Aim of the task:
Report every line of the records that contains the word "will".
[Start of section]
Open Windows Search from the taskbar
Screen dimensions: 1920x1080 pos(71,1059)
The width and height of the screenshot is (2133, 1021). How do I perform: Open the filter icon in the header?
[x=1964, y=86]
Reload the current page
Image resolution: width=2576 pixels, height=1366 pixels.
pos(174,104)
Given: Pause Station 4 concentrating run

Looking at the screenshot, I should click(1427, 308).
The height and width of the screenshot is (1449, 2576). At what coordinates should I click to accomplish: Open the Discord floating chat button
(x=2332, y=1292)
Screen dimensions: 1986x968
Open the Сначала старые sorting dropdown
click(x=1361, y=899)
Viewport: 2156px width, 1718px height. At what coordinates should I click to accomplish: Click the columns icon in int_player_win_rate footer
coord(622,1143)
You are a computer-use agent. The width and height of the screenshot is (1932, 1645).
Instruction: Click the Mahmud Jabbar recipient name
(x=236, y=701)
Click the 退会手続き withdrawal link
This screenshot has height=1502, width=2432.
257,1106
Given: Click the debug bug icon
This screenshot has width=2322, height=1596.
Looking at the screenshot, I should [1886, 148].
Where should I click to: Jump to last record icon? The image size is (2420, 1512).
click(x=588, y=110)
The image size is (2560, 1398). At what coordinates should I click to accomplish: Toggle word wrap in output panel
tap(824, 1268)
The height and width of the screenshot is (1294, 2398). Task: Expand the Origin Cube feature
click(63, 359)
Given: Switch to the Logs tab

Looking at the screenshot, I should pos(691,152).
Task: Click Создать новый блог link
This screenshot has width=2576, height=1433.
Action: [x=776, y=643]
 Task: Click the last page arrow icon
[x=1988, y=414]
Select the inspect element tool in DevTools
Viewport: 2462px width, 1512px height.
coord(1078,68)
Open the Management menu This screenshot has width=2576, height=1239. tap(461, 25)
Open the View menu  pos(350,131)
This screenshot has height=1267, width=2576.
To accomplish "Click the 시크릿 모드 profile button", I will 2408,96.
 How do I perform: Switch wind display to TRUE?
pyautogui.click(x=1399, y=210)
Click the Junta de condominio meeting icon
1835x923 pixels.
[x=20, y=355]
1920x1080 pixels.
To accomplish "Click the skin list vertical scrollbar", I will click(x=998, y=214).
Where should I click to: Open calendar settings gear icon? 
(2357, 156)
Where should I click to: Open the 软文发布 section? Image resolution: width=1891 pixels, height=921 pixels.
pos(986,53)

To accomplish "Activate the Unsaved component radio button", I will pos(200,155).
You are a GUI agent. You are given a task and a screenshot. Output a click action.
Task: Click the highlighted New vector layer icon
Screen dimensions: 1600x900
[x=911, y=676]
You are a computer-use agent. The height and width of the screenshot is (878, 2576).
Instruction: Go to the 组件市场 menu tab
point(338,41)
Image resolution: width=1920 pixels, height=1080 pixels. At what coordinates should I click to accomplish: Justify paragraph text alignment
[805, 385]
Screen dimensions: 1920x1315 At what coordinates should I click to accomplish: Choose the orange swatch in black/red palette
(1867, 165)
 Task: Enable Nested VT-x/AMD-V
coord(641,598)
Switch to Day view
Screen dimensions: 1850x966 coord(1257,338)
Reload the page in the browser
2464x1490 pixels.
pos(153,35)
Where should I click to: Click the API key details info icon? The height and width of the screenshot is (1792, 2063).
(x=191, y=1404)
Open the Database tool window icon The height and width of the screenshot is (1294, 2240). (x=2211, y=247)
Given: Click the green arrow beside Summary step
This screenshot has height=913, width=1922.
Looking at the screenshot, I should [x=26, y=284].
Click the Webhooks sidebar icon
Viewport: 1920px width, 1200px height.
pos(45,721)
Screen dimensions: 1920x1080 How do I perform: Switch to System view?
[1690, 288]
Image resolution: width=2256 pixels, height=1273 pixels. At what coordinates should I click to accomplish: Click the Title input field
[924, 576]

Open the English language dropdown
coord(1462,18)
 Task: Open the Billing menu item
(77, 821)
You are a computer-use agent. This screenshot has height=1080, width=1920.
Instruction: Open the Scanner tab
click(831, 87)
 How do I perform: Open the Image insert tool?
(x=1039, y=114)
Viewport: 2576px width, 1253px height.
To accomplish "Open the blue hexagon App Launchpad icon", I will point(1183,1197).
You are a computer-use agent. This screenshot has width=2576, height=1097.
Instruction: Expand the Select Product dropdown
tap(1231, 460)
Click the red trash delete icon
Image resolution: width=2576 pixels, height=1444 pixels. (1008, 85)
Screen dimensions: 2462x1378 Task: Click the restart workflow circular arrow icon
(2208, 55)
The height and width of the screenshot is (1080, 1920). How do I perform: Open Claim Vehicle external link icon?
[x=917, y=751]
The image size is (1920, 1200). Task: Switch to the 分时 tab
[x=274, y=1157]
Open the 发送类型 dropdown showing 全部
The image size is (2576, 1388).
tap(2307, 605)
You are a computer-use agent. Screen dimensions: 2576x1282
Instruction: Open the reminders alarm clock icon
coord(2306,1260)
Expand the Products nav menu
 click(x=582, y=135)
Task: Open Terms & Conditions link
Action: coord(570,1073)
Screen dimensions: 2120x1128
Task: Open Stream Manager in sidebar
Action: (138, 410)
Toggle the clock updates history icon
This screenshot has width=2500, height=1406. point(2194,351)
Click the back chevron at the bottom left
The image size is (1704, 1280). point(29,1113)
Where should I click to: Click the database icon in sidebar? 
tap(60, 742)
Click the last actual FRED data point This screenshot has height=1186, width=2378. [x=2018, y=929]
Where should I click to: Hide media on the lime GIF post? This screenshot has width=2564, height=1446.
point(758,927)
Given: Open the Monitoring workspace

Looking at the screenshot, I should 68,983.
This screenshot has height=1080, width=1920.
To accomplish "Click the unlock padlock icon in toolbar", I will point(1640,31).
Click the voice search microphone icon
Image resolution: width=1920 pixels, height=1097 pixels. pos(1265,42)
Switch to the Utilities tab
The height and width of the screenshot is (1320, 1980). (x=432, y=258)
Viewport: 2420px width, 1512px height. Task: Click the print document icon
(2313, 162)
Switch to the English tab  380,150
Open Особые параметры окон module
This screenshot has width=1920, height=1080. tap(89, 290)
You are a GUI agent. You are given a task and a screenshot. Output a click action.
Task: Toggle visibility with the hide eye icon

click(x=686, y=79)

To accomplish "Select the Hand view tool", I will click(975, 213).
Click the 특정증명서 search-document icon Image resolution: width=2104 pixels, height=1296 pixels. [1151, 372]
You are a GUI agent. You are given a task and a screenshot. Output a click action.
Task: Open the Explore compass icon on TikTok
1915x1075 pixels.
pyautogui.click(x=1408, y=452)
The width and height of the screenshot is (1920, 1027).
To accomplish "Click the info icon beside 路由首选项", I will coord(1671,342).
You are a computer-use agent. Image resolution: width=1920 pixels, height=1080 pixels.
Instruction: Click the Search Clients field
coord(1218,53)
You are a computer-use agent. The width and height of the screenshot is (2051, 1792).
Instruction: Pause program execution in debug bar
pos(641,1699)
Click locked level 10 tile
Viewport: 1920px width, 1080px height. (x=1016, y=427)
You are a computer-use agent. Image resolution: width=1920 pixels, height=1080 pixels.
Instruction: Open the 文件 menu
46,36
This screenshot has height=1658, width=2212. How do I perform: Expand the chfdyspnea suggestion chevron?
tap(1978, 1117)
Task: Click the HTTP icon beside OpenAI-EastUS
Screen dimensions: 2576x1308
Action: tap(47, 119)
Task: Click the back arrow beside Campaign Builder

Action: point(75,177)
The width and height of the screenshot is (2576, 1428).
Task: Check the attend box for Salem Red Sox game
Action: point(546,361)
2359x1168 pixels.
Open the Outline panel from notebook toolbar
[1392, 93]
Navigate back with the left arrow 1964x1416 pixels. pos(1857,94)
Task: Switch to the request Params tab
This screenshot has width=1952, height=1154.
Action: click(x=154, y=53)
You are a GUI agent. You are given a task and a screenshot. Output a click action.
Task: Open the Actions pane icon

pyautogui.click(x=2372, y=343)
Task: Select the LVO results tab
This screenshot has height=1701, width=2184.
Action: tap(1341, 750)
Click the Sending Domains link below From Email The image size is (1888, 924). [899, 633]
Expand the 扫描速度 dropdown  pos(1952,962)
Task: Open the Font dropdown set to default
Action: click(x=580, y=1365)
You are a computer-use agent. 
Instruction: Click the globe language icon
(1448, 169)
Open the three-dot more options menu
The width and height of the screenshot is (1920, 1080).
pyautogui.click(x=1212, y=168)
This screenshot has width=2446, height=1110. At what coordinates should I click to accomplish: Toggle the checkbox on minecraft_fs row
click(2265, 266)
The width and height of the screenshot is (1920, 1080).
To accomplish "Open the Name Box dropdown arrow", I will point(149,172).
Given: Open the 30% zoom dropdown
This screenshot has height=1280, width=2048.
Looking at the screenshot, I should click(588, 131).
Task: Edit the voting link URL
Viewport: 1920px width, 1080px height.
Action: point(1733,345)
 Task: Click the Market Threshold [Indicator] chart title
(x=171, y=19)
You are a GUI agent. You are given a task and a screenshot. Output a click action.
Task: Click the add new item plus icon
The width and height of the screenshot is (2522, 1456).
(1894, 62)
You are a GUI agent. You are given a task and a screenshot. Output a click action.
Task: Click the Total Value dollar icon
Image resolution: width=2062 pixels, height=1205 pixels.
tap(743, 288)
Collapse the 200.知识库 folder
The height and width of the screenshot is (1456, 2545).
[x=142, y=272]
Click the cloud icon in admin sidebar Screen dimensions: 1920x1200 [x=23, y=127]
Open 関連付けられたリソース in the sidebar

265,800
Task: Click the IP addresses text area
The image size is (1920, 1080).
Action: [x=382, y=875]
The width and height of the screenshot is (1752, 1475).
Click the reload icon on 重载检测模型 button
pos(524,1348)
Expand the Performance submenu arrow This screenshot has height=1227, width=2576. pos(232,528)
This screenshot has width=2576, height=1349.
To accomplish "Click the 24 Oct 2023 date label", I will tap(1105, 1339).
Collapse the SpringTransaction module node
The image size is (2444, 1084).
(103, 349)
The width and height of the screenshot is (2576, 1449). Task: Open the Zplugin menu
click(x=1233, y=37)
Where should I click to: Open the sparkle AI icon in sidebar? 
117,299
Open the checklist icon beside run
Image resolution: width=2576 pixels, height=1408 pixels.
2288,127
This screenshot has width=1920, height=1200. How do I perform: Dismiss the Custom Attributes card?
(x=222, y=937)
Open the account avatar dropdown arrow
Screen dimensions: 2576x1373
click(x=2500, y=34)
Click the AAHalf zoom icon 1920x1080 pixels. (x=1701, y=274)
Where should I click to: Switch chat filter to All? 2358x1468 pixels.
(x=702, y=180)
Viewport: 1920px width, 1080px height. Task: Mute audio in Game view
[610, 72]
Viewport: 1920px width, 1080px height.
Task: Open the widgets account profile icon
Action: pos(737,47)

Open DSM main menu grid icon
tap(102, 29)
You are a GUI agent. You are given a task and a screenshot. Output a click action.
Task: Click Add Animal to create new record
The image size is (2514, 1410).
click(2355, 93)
[End of section]
Your solution:
To accomplish "Click the 시크릿 모드 profile button", I will 2408,96.
To accomplish "Click the skin list vertical scrollbar", I will click(x=998, y=214).
To accomplish "Activate the Unsaved component radio button", I will pos(200,155).
To accomplish "Open the blue hexagon App Launchpad icon", I will point(1183,1197).
To accomplish "Click the unlock padlock icon in toolbar", I will point(1640,31).
To accomplish "Select the Hand view tool", I will click(975, 213).
To accomplish "Click the info icon beside 路由首选项", I will coord(1671,342).
To accomplish "Open the Name Box dropdown arrow", I will point(149,172).
To accomplish "Click the 24 Oct 2023 date label", I will tap(1105, 1339).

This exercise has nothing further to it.